* Consigne donnée A:
Répondez aux questions suivantes à partir de l’extrait sur les collaborateurs politiques :
(i) Au moyen de quels fonds ces collaborateurs sont-ils rémunérés ?
(ii) Quel principe constitutionnel aident-ils les élus nationaux à faire vivre ?
(iii) À quels concours l’amendement propose-t-il de leur permettre de se présenter ?
* Consigne donnée B: Relevez, dans l’extrait sur les collaborateurs politiques, toutes les fonctions des parlementaires que ces collaborateurs les aident à accomplir.
* Consigne donnée C: Poursuivez l’extrait du débat sur le statut des collaborateurs politiques à la suite de sa dernière phrase.

* Extrait du document:
☆ ☆ ☆ ☆ ☆ ☆ ☆

Sur le fond, il est impossible d’assimiler parfaitement les collaborateurs politiques à des salariés de droit commun. Ces collaborateurs sont rémunérés au moyen de fonds issus de deniers publics. Ils assistent les parlementaires dans l’accomplissement de leurs fonctions de législation, d’évaluation et de contrôle, fonctions qui sont toutes énumérées par la Constitution. Ils concourent, par leur action, à permettre aux élus nationaux de faire vivre le principe, lui aussi constitutionnel, du pluralisme. Enfin, ils sont employés soit directement par des élus, soit par des associations composées exclusivement d’élus, c’est-à-dire des employeurs dont l’activité est exclusive de tout intérêt économique ou commercial.

Cette rapide description correspond aux critères traditionnellement retenus par le Conseil d’État pour constater l’existence d’une activité de service public administratif entraînant ainsi, conformément à une jurisprudence constante, l’application aux salariés concernés d’un régime de droit public assimilable à celui d’un fonctionnaire.

Une telle reconnaissance contreviendrait bien évidemment à la souplesse nécessaire à l’exercice de fonctions politiques. Pour autant, l’absence de reconnaissance actuelle d’un statut du collaborateur politique ne permet pas de rendre compte des aspects spécifiques de ces emplois et laisse, dans le flou du droit, la porte ouverte aux dérives les plus diverses.

Cet amendement offre une solution de compromis permettant à la fois de reconnaître la nature particulière de ces emplois par rapport aux salariés de droit commun, sans pour autant faire des assistants parlementaires et des secrétaires de groupe des fonctionnaires. Il s’agit de leur ouvrir la possibilité de se présenter aux concours internes de la fonction publique, en leur donnant ainsi l’opportunité de reconversion et de valorisation d’un engagement qui, quoique politique, reste fondé sur un attachement certain à l’intérêt général.

M. le président. Quel est l’avis de la commission ?

☆ ☆ ☆ ☆ ☆ ☆ ☆

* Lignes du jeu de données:

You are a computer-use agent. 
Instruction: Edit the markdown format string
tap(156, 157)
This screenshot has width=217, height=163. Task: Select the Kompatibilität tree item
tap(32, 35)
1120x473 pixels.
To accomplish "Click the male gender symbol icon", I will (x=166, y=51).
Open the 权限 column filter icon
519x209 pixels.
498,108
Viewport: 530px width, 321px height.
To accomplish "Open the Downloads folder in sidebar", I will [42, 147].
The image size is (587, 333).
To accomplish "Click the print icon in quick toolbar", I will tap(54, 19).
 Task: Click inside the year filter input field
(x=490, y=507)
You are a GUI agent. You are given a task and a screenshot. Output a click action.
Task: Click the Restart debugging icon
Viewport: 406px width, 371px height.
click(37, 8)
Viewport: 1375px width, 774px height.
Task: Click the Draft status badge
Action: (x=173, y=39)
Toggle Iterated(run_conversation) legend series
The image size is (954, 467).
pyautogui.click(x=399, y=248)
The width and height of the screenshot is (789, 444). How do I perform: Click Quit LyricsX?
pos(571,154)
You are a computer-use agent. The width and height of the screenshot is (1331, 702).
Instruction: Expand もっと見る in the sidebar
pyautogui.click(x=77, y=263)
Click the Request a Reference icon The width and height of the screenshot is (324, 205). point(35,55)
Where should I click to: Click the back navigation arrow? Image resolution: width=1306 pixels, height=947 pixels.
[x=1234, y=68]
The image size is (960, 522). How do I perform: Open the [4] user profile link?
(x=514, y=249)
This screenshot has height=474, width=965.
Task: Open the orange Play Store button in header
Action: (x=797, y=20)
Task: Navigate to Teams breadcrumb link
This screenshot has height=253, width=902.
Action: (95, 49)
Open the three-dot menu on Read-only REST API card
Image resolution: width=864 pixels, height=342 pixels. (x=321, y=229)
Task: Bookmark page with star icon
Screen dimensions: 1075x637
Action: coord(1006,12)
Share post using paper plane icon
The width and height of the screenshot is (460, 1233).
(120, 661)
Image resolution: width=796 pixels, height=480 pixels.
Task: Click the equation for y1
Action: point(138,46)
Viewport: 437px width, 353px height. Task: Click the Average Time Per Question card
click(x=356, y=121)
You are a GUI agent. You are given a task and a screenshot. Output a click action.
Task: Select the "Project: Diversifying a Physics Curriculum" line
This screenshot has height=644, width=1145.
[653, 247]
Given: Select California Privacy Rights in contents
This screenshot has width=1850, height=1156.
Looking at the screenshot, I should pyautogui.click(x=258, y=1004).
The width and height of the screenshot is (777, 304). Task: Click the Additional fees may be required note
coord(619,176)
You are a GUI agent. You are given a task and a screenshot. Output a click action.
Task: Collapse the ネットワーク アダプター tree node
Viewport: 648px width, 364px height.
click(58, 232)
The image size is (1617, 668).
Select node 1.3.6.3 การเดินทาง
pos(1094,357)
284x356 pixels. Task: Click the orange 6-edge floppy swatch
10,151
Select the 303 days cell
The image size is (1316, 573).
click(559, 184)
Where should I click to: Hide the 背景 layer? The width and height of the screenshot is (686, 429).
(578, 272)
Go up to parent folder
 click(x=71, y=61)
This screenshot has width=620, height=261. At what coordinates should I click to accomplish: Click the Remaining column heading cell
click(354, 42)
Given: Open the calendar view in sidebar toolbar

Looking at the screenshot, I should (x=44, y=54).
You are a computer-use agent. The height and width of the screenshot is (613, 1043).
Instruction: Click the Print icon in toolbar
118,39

☆ ☆ ☆ ☆ ☆ ☆ ☆

* Résultat attendu A:
(i) Au moyen de fonds issus de deniers publics.
(ii) Le principe du pluralisme.
(iii) Aux concours internes de la fonction publique.

* Résultat attendu B:
- la législation
- l’évaluation
- le contrôle

* Résultat attendu C:
M. Philippe Bas, rapporteur. Nous vivons des temps nouveaux, qui ne cessent de me surprendre et de me réjouir : j’ai rarement vu le groupe CRC et le groupe Union Centriste présenter un amendement en tous points identique. (Sourires.)

M. Loïc Hervé. C’est la convergence ! (Sourires.)

M. Philippe Bas, rapporteur. Cela signifie que le renouvellement de notre vie publique n’est pas un vain mot ; madame la garde des sceaux, vous êtes, vous aussi, bien placée pour le savoir.

Face à ces amendements, je reste sans voix… Néanmoins, je dois porter celle de la commission, qui, après en avoir longuement délibéré, a émis un avis favorable, sous réserve d’une rectification visant à inclure les trois versants de la fonction publique. Je me félicite, et vous félicite que cela ait été fait.

Il existait déjà une voie d’accès à la fonction publique pour nos collaborateurs, avec le concours de la troisième voie. Nous avions jusqu’à présent considéré que ceux-ci étaient liés à nous par un contrat de droit privé, qui ne leur permettait pas d’avoir accès aux concours internes de la fonction publique. Mais les auteurs de ces amendements nous ont rappelé que, même s’il s’agit de contrats de droit privé, il est difficilement contestable que nos collaborateurs concourent au service public de la législation et du contrôle du Gouvernement.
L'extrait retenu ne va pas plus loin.